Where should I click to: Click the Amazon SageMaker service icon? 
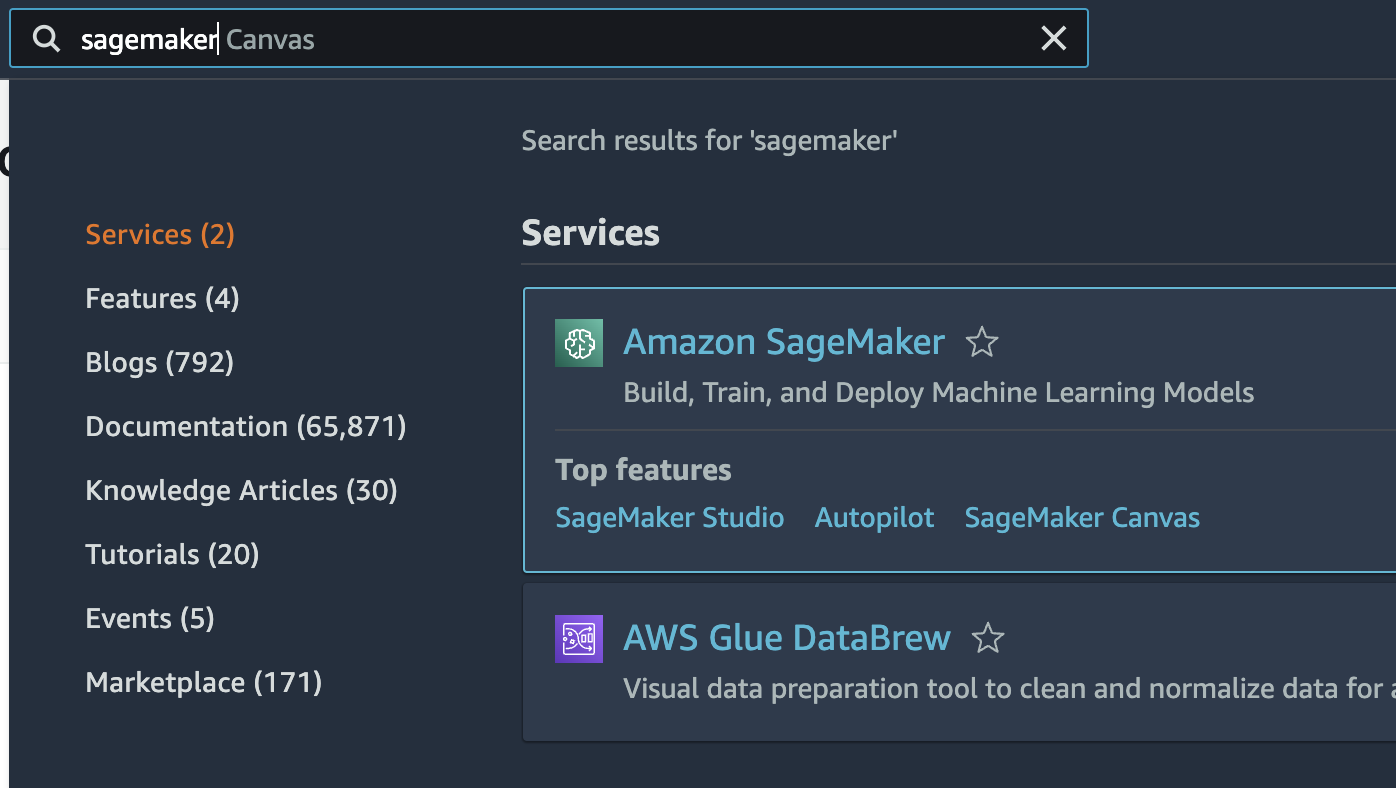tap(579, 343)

________________

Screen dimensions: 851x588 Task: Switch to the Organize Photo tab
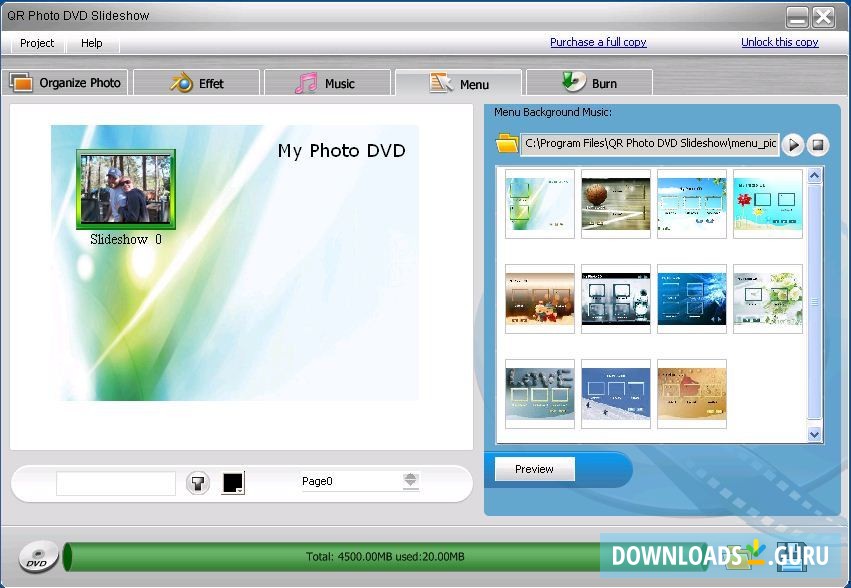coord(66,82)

________________

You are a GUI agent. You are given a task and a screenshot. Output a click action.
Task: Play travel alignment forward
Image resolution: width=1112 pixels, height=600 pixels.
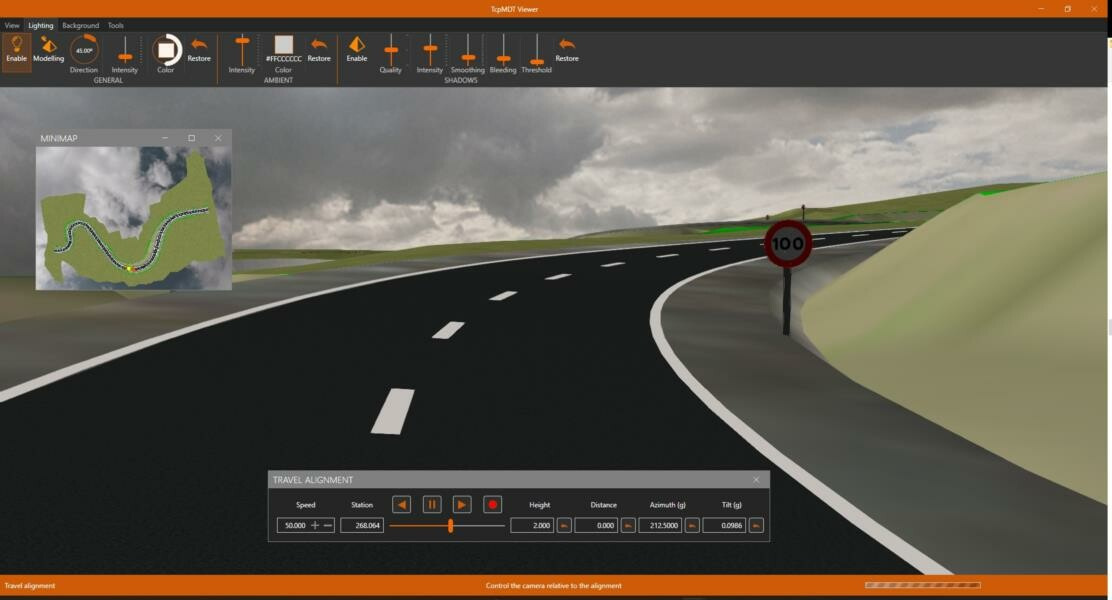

________________

__Your goal__: Transcribe the records above exactly, beginning at the line that contains "You are a GUI" and ending with the line that contains "Image resolution: width=1112", both included, and nothing else.

__Answer section__:
You are a GUI agent. You are given a task and a screenshot. Output a click action.
Task: Play travel alignment forward
Image resolution: width=1112 pixels, height=600 pixels.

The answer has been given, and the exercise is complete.